I agree. I'd say that the ratio of power to pitfalls is one very good
way to gauge a language. Consider C++ and Python in that light:
C++ has many nasty pitfalls. Sources of trouble include the lack of
garbage collection, the use of pointers, a complex object implementation
and strong typing (which plays hell with collection classes). Several
entire books are devoted to subtle ways you can shoot yourself in the
foot with C++ (I have Meyer's Effective C++ and More Effective C++ and
found them very useful). It's so bad that I cringe whenever I use C++
classes (did I remember to disable copying and related methods, or
support it specially in some way? are my destructors really solid? am I
doing things the virtual way or not depending on future plans for
inheritance?).
Contrast that with Python. Python has most of the features of C++,
including classes, collections, multiple inheritance, exception
handling. Yet these features are much easier to use (admittedly at a
small hit in power, but it's a tradeoff I heartily endorse) and Python
has many fewer pitfalls. A book of cautions would be very short --
perhaps a worthy chapter in a Python reference manual, but no more.
With regards to Perl, I favor Python for some of its other virtues,
including readability and self-consistency.

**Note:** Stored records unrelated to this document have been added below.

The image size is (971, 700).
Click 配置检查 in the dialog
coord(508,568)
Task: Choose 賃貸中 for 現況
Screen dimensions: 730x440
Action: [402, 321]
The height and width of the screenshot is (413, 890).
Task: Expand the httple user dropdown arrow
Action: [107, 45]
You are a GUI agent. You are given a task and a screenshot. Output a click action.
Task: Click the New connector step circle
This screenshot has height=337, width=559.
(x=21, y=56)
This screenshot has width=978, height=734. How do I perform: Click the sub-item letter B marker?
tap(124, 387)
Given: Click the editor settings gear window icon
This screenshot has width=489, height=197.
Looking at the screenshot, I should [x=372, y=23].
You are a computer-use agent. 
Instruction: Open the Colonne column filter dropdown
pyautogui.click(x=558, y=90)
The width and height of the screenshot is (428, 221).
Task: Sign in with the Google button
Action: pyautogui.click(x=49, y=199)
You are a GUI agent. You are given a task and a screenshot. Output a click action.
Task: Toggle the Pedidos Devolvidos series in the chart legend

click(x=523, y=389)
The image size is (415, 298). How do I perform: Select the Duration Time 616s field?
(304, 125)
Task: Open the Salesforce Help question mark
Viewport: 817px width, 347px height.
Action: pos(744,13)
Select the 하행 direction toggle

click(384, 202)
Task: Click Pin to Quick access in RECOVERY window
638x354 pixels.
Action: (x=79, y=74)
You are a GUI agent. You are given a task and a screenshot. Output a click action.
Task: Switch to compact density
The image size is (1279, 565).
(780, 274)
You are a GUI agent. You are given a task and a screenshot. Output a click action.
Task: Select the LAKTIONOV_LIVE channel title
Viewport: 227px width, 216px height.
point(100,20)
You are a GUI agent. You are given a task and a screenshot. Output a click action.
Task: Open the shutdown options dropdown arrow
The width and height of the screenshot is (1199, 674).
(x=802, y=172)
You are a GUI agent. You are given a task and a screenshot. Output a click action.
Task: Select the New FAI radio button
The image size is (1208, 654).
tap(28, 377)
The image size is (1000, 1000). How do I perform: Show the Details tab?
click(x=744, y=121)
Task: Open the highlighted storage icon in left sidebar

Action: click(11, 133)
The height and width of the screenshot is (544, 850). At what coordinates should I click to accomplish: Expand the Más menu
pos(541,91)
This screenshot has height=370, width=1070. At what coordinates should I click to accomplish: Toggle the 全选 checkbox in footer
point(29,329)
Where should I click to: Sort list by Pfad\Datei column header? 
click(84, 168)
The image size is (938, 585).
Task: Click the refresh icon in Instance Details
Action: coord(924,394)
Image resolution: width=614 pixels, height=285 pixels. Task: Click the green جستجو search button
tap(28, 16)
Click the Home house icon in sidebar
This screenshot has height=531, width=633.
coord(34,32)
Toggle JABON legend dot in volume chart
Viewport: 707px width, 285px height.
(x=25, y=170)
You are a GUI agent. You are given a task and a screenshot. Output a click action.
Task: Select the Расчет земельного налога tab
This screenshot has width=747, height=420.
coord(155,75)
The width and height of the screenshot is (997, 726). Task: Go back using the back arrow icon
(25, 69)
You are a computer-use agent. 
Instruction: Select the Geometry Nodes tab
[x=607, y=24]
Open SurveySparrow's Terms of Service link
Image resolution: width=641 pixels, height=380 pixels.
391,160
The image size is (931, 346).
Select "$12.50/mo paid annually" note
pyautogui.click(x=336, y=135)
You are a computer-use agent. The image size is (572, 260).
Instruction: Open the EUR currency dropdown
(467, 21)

In my experience, the only language I've used that comes close to Python
for power, ease of use and overall enjoyable programming is Smalltalk
(which is more self-consistent, has better collection classes and a
much, much better development environment, but of course also has its
own weaknesses--including it's pretty hopeless for short scripts). Ruby
looks very promising, but I've not learned it. The bits of Lisp I
learned were promising. LabView is quite amazing in some ways.
So when you see me pontificating about perceived warts in Python, I do
want to say I speak up because I love the language. Python is great and
I'd like to see it evolve to ever greatness (and certainly not towards a
morass of clutter and featuritis).
In trying to kill 3 birds with one stone, I also want to say something
about division. As I understand it, the primary reason to change / so it
never truncates is because if you are dividing two variables, you may
not know in advance whether they will be floats or integers. The new way
allows you to consistently get a given result. Note that this is
entirely a nonissue in C/C++ because of its strong typing. I personally
heartily endorse the new way of doing things and heartily thank Guido
for taking this stand. Change is very painful, as is not doing things
"the C way", so it's bound to cause anguish.